I want to have search results from SOLR ordered like this:
All the documents that have the same score will be ordered descending by date added.
So when I query solr I will have n documents. In this results set there will be groups of documents with the same score. I want each of this group of documents to be ordered descending by date added.
I discovered I can accomplish this using function queries, more exactly using rord
function http://wiki.apache.org/solr/FunctionQuery#rord, but as it is stated in the documentation
WARNING: as of Solr 1.4, ord() and rord() can cause excess memory use since they must use a FieldCache entry at the top level reader, while sorting and function queries now use entries at the segment level. Hence sorting or using a different function query, in addition to ord()/rord() will double memory use.
it will cause excess memory use.
What other options do I have ?
I was thinking to use recip(ms(NOW,startTime),1,1,0)
. Is this the best approach ?
Is there any negative performance impact if I use recip and ms ?
You can use multiple SORT conditions:
Multiple sort orderings can be separated by a comma, ie: sort=+[,+]...
http://wiki.apache.org/solr/CommonQueryParameters
So, in your case would be: sort=score DESC, date_added DESC
Since your questions says:
All the documents that have the same score will be ordered descending by date added.
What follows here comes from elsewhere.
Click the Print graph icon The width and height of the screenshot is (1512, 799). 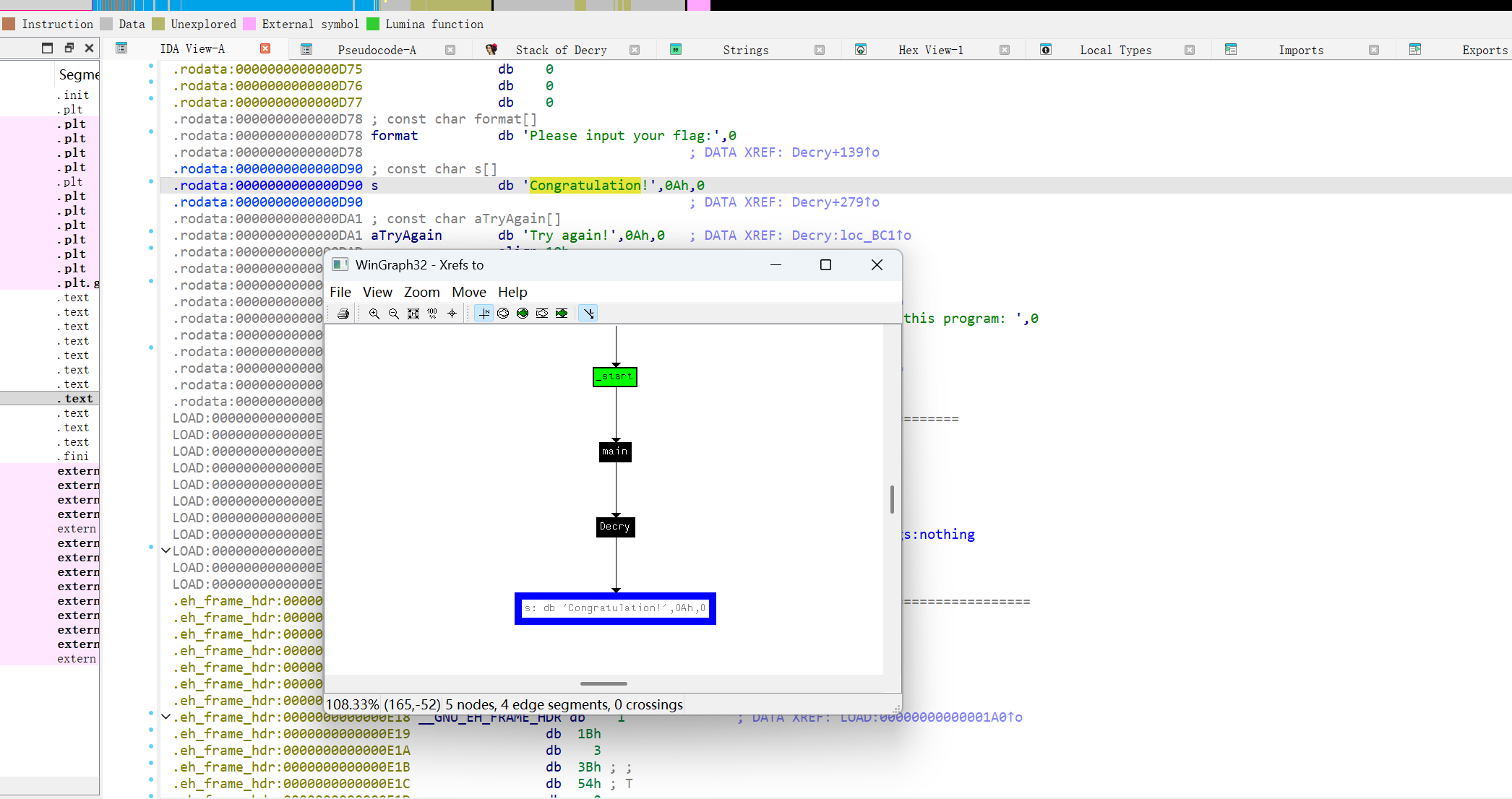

the other answer you got is perfect.
Anyway, I'd suggest you to make sure that you really want to sort by date only for document with the same score. In my experience this has always been wrong. In fact, the solr score is not absolute but just relative to other documents, and each document is different.
Therefore I wouldn't sort by score and then something else, because it's hard to predict when you'll have the same score for different documents.
I would personally sort only on score
and use a function to boost recent documents. You can find a good example on the solr wiki, the function used there is recip(ms(NOW,date_field),3.16e-11,1,1)
.
If you're worried for performance you can try index time boosting, which should be faster than query time boosting. Have a look here.